The Chicago Paid Sick Leave Ordinance (“Chicago Ordinance”) also takes effect on July 1, 2017. It requires employers provide 40 hours of paid sick leave for every 12-month period of employment with carryovers. For example, 20 unused paid sick-leave hours carry over into the following 12-month period.
Employers only have to have one employee in order for the Chicago Ordinance to be applicable to them. Additionally, to be covered by this ordinance, the employer must either be subject to at least one of Chicago’s licensing requirements or have a business facility within the geographic boundaries of the City of Chicago.
For an employee to be covered under the Chicago Ordinance, he or she must work at least two hours during any two-week period within the City of Chicago. Such employees become covered once they have worked 80 hours within a 120-day period. Like the Cook County Ordinance, employers covered by the Chicago Ordinance do not have to permit an employee to use paid sick leave until the employee has been employed for 180 days.

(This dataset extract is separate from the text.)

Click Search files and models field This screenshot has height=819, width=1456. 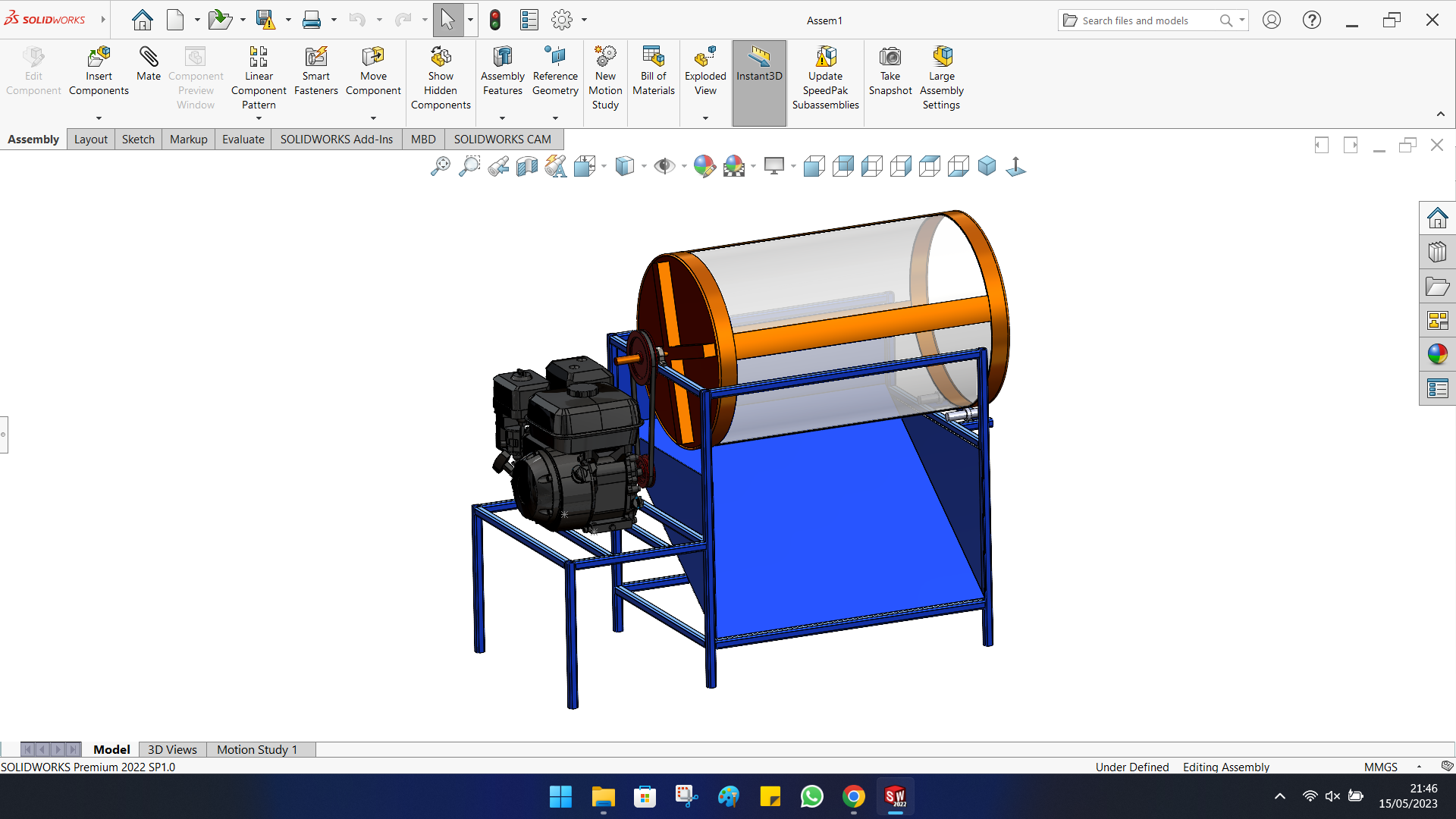click(x=1138, y=20)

The Chicago Ordinance applies to salaried and hourly employees, but special rules apply to unionized employees. Employers may not discipline an employee for taking a leave covered by the Chicago Ordinance, even if the employer utilizes a no-fault attendance policy. The grounds-for-leave and certification provisions in this ordinance are comparable to those in the Cook County Ordinance. Accrual of paid sick leave under the Chicago Ordinance is calculated in one-hour increments, but fractional accrual is not permitted. This ordinance also does not require employers to pay for unused paid sick leave upon termination.

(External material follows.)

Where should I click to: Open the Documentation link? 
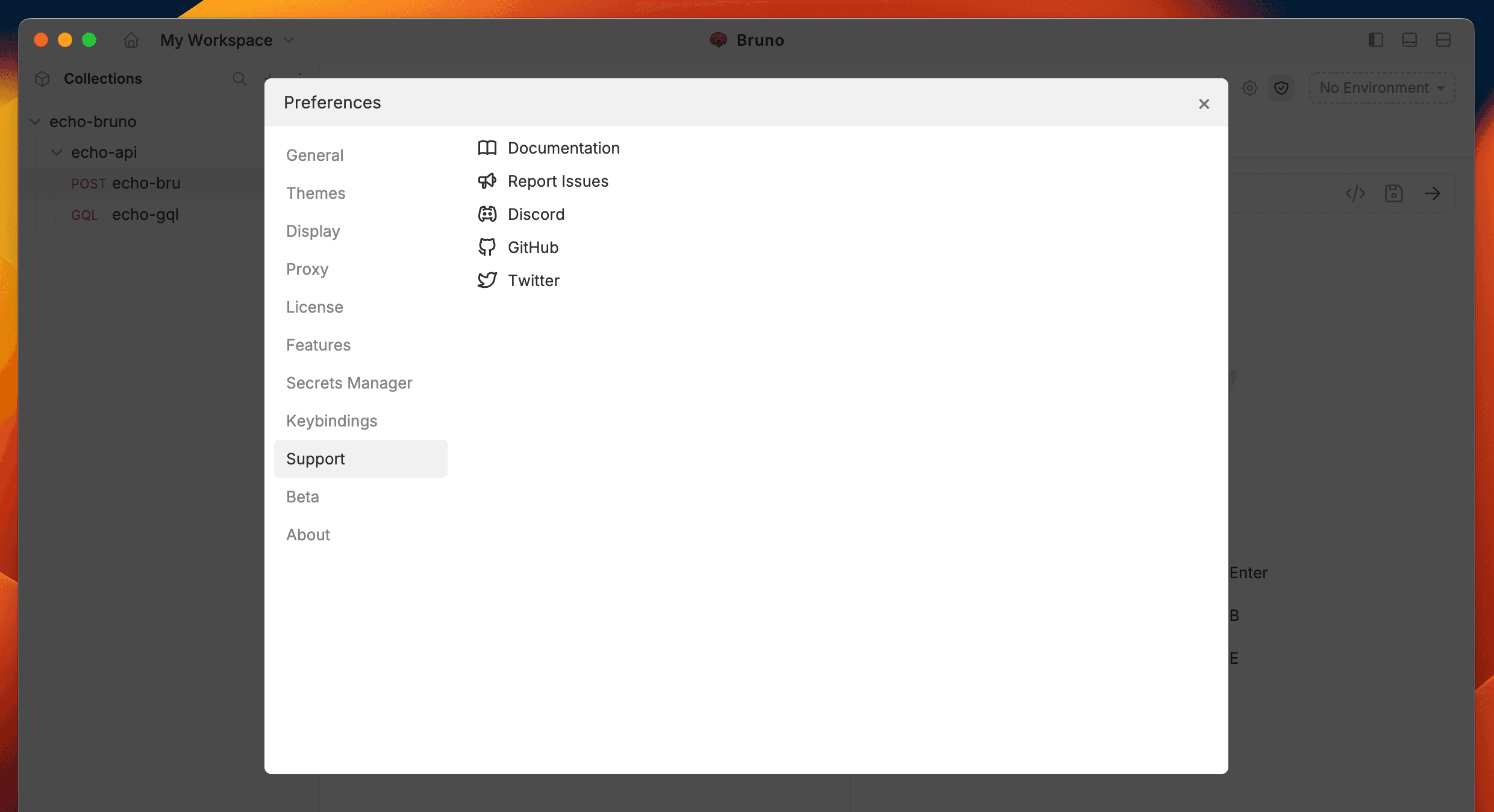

The Chicago Ordinance does require an employee to provide at least seven days of notice when the employee knows that he or she will be using the paid sick leave. However, if his or her use of such time is not reasonably foreseeable, the employee only has to notify the employer as soon as practicable. In this vein, phone calls, e-mails, and text messages are all permissible means to provide such notification.
To avoid the afflictions that may come from violating any of these laws, employers should administer to themselves the equivalent of a flu-shot right away. That means consulting knowledgeable legal counsel to assess which new law is applicable to them, updating existing policies accordingly, and then training managers and supervisors to comply with the law(s).